[Begin Extracted text]

North island residents have even longer wait for sheriff
STORY
North barrier island residents who call 911 for help wait an average of almost 13 minutes for a deputy to arrive on scene after an operator dispatches a sheriff’s car, a review of hundreds of pages of records reveals.
When the average elapsed time from the moment a call comes in until a deputy is dispatched is added in, north island residents seeking help wait more than 17 minutes on average for a Sheriff’s car to appear.
Vero Beach 32963’s findings – based on a random sampling of two months of Indian River County Sheriff’s Office records – follows our story last week reporting that the average response time for deputies to get to a top priority call from the southern end of the island was more than double the six minutes claimed by Sheriff Deryl Loar.
As it turns out, sheriff’s office response times for priority 1 calls in the northern part of the island – extending from the Island Club all the way to the Sebastian inlet – were typically a minute and a half longer than for calls from the southern part of the island extending from Castaway Cove to Round Island Park.
When one resident of the northern part of the barrier island made a priority one call in July 2012, no car was even dispatched for 56 minutes. The deputy did not arrive at the scene for another 31 minutes, nearly an hour and a half after the resident dialed 911. The sheriff’s department blacked out the address, but records indicate the call was for “a suspicious incident.”
On another occasion that July, a deputy was not dispatched for 48 minutes in response to a priority 1 call, finally pulling up at Disney’s Vero Beach Resort 13 minutes later, more than an hour after the 911 call was made.

[End Extracted text]

* **Work to do**
a) Based on the article on sheriff response times, decide whether each statement below agrees with it, answering yes or no and quoting the words of the article that settle it: (i) Sheriff Deryl Loar claimed a response time of six minutes; (ii) the northern part of the island runs from the Island Club to the Sebastian inlet; (iii) the sheriff's department released the address of the priority one call made in July 2012.
b) Answer these questions from the article on sheriff response times:
(i) How many months of sheriff's office records were sampled?
(ii) How many minutes after being dispatched did the deputy pull up at Disney’s Vero Beach Resort?
(iii) Which park marks the end of the southern part of the island?
c) Transcribe the article on sheriff response times word for word, starting at "When one resident" and going down to "call was made.".

[Begin Data provided]

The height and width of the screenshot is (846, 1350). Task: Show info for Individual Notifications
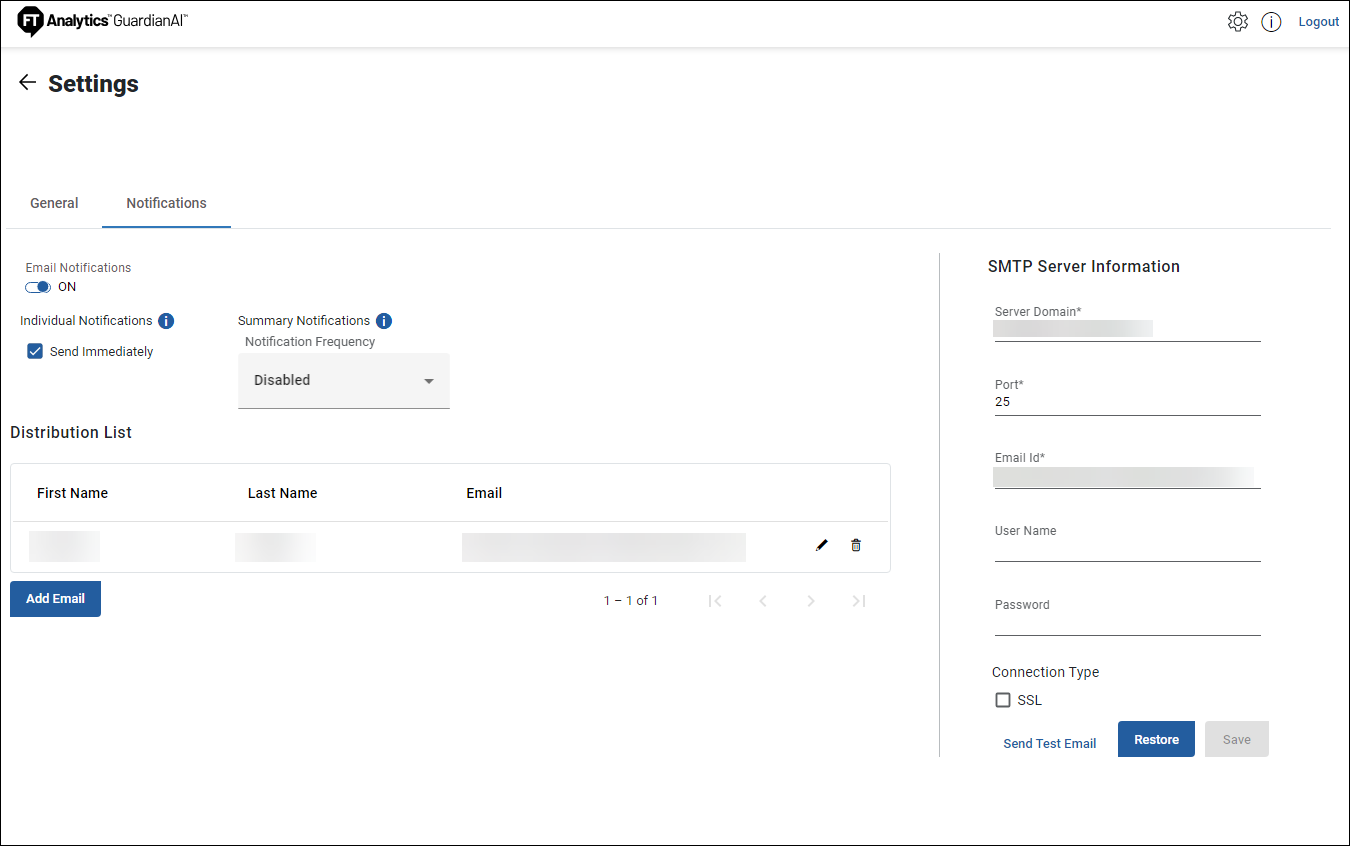click(x=166, y=321)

[End Data provided]

* **Responses by task**
a)
(i) Yes: "the six minutes claimed by Sheriff Deryl Loar"
(ii) Yes: "extending from the Island Club all the way to the Sebastian inlet"
(iii) No: "The sheriff’s department blacked out the address"

b)
(i) Two months
(ii) 13 minutes
(iii) Round Island Park

c)
When one resident of the northern part of the barrier island made a priority one call in July 2012, no car was even dispatched for 56 minutes. The deputy did not arrive at the scene for another 31 minutes, nearly an hour and a half after the resident dialed 911. The sheriff’s department blacked out the address, but records indicate the call was for “a suspicious incident.”
On another occasion that July, a deputy was not dispatched for 48 minutes in response to a priority 1 call, finally pulling up at Disney’s Vero Beach Resort 13 minutes later, more than an hour after the 911 call was made.